道路车辆检测
Vehicle Detection Project
The goals / steps of this project are the following:
- Train a CNN based on vehicle and non-vehicle images.
- Implement a sliding-window technique and use trained classifier to search for vehicles in images.
- Run pipeline on a video stream and create a heat map of recurring detections frame by frame to reject outliers and follow detected vehicles.
- Estimate a bounding box for vehicles detected.
Here I will consider the rubric points individually and describe how I addressed each point in my implementation.
Writeup / README
1. Provide a Writeup / README that includes all the rubric points and how you addressed each one.
You're reading it!
Xception for classify
I used Xception net to classify the vehicle.
First, I used keras pre-difined model without pre-trained weights.
Xception = keras.applications.xception.Xception
(include_top=True,weights=None, input_tensor=None,
input_shape=None, pooling=None,classes=2)
Then I augment training data by
shear_range=0.1,
zoom_range=0.1,
horizontal_flip=True
Training for 15 epochs.
Finally, I got val_acc: 0.9996 which means I have 99.96% accuracy on the whole image set.(I used the exact validation set as training set.)
Then test with an image.

I got output of class 1.
Sliding Window Search
1. Describe how (and identify where in your code) you implemented a sliding window search. How did you decide what scales to search and how much to overlap windows?
I used 3 kinds of scale sliding window.
win_list1 = slide_window(test_img,x_start_stop=(700,1300),
y_start_stop=(350,600),xy_overlap=(0.4,0.7))

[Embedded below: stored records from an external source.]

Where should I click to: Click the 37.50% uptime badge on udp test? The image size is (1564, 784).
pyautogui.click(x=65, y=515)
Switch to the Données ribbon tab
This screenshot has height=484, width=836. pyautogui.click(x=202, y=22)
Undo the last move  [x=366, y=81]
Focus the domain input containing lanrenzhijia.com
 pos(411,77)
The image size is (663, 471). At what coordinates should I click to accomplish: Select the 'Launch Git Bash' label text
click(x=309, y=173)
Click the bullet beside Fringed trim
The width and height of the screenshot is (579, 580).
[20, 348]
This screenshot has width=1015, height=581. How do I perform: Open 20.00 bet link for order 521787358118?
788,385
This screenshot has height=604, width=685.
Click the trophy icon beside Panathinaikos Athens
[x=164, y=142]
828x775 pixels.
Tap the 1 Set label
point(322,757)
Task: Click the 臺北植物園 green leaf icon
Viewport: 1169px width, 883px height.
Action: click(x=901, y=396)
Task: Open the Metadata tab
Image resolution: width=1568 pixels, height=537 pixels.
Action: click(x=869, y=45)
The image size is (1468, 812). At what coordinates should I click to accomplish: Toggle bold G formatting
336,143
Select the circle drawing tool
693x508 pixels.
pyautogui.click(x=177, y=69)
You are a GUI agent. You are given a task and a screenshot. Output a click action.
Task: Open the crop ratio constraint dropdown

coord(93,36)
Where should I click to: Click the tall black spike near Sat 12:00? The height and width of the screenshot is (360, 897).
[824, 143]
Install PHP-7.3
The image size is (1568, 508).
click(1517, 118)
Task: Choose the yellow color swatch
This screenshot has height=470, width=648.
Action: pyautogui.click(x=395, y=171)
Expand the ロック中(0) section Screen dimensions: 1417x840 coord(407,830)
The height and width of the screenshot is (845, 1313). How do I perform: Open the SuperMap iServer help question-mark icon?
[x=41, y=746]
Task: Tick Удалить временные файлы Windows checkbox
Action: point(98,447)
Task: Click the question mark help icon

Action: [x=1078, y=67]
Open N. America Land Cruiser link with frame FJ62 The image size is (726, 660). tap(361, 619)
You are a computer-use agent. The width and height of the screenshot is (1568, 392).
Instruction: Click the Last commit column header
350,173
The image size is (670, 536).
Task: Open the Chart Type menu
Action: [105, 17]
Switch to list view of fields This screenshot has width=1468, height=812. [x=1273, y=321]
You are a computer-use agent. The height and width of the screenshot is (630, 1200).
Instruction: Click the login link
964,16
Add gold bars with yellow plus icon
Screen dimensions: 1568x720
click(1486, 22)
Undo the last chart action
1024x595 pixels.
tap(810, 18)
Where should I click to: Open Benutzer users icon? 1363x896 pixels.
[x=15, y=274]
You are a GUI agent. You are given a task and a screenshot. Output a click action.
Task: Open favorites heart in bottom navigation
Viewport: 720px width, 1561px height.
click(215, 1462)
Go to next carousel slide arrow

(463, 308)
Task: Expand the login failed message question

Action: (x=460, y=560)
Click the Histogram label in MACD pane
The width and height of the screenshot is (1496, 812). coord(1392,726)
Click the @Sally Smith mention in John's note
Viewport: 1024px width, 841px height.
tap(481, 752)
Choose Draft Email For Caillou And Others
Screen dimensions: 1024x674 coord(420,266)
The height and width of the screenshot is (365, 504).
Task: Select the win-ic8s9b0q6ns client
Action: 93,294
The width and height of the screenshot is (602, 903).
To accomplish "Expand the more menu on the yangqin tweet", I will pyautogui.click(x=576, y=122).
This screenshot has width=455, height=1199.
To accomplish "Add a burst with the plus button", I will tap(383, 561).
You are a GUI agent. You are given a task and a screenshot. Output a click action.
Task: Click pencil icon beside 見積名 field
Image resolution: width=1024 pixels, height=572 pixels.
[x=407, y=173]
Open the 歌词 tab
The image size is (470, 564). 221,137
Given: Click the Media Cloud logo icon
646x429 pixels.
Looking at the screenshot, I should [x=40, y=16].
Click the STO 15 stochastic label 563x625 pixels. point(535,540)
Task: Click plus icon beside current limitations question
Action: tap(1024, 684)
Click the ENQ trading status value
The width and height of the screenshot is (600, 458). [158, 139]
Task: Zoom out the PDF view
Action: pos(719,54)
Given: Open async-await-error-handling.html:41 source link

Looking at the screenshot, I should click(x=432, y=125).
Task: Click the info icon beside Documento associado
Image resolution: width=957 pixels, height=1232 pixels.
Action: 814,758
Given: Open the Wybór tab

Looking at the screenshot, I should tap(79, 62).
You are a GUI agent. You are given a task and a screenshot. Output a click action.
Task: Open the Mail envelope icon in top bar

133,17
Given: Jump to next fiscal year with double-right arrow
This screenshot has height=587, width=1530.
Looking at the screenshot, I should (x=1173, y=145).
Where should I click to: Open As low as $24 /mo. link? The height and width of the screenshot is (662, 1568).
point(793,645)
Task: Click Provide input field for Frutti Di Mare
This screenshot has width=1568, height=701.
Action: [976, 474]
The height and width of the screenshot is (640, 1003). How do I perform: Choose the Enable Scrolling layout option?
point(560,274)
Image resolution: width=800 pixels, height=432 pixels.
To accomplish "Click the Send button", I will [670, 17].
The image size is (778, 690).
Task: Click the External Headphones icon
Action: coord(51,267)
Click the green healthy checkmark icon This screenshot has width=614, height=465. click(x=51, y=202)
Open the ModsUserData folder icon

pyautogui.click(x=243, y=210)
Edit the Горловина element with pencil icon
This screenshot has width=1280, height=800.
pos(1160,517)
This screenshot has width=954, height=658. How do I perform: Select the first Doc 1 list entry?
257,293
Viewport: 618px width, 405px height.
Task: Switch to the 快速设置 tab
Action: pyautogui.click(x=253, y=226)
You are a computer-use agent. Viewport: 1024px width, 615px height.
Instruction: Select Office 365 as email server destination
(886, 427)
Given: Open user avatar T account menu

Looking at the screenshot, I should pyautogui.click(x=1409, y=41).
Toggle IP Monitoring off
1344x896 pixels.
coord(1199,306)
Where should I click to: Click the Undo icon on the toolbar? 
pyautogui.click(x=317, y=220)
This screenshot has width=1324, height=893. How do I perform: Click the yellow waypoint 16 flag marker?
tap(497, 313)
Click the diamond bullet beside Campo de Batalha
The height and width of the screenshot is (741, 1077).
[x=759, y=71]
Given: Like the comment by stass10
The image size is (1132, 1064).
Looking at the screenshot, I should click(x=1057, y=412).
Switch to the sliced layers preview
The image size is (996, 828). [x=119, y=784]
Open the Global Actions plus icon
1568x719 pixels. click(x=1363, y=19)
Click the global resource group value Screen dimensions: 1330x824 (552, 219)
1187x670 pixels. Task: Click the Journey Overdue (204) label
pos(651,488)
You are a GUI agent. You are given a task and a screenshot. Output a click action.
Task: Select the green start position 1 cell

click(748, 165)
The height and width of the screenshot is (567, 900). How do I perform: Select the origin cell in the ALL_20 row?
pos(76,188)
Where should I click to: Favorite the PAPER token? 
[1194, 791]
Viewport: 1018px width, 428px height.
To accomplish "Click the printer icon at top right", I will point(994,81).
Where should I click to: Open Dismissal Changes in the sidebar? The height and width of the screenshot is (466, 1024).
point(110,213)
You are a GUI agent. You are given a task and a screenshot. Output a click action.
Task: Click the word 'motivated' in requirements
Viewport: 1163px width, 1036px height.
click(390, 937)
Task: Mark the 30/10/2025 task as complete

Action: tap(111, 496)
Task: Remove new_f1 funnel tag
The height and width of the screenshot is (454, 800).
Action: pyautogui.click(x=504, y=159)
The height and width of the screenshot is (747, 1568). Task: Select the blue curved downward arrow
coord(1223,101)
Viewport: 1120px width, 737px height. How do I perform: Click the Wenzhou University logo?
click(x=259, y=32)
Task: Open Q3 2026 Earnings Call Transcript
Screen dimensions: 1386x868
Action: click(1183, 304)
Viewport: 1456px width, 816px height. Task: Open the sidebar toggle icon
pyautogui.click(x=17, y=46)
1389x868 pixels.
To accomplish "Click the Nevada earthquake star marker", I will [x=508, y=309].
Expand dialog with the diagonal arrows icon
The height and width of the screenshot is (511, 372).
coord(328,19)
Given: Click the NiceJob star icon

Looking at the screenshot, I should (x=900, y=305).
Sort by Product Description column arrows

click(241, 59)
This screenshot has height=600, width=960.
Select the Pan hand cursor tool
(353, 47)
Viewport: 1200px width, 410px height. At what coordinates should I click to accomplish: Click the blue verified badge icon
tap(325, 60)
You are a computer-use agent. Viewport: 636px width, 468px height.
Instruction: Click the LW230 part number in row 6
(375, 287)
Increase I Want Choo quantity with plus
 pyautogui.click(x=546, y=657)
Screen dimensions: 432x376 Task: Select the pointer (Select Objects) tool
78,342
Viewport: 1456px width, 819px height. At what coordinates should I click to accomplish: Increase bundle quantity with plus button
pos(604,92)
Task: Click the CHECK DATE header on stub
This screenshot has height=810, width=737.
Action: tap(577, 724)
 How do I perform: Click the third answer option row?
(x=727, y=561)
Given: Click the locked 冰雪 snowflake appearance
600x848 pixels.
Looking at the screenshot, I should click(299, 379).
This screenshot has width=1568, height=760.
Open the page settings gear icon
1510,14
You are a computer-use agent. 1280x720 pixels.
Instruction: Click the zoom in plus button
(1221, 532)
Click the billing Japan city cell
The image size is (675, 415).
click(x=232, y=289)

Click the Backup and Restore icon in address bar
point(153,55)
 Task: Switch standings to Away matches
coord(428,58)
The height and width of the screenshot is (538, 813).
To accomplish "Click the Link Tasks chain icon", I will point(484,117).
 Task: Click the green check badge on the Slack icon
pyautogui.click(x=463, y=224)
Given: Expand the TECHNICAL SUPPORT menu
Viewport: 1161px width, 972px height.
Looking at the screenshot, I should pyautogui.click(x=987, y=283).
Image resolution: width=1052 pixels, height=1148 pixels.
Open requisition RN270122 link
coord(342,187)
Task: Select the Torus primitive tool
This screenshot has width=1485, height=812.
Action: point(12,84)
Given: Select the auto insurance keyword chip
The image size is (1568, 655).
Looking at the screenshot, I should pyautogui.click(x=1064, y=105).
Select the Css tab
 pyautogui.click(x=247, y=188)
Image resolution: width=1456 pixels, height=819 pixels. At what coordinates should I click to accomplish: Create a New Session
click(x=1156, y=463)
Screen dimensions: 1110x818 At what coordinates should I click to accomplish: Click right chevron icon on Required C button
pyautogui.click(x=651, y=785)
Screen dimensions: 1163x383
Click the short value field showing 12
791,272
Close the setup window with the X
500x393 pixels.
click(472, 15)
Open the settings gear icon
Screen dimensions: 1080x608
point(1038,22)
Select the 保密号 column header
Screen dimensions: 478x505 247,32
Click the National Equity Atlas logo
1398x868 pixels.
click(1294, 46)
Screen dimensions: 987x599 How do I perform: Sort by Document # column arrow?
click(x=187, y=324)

win_list2 = slide_window(test_img,x_start_stop=(700,1300),
y_start_stop=(350,600),xy_window=(80,80),xy_overlap=(0.4,0.7))

win_list3 = slide_window(test_img,x_start_stop=(700,1300),
y_start_stop=(400,656),xy_window=(128,128),xy_overlap=(0.4,0.7))

2. Show some examples of test images to demonstrate how your pipeline is working. What did you do to optimize the performance of your classifier?
First, I get all bboxs for one image.

Generate heat map.

Threshold heat map.

Get labels for heat map.

Finally, get the output.

Then I test it on 6 test images.

Video Implementation
1. Provide a link to your final video output. Your pipeline should perform reasonably well on the entire project video (somewhat wobbly or unstable bounding boxes are ok as long as you are identifying the vehicles most of the time with minimal false positives.)
Here's a link to my video result
2. Describe how (and identify where in your code) you implemented some kind of filter for false positives and some method for combining overlapping bounding boxes.
I recorded the positions of positive detections in each frame of the video. From the positive detections I created a heatmap and then thresholded that map to identify vehicle positions. I then used scipy.ndimage.measurements.label() to identify individual blobs in the heatmap. I then assumed each blob corresponded to a vehicle. I constructed bounding boxes to cover the area of each blob detected.
For this purpose, I used a deque to store the previous 6 frames bboxs.
In the process function, it will be processed like this:
if len(previous_frame) < 6:
previous_frame.append(result)
else:
previous_frame.append(result)
previous_frame.popleft()
all_result = []
for i in previous_frame:
all_result += i
This can use all the 6 previous frames to the final frame.
Discussion
1. Briefly discuss any problems / issues you faced in your implementation of this project. Where will your pipeline likely fail? What could you do to make it more robust?
This approach needs to compute every sliding windows class via the CNN, which need a lot of redundant computation in the same area. But for this project, I will use this simple way to implement and this pipeline cannot process video in real time.
However, there appeared some single stage method for object detection like YOLO, SSD can do this efficiently and effectively. And I believe these better method will be used on a real self-driving car.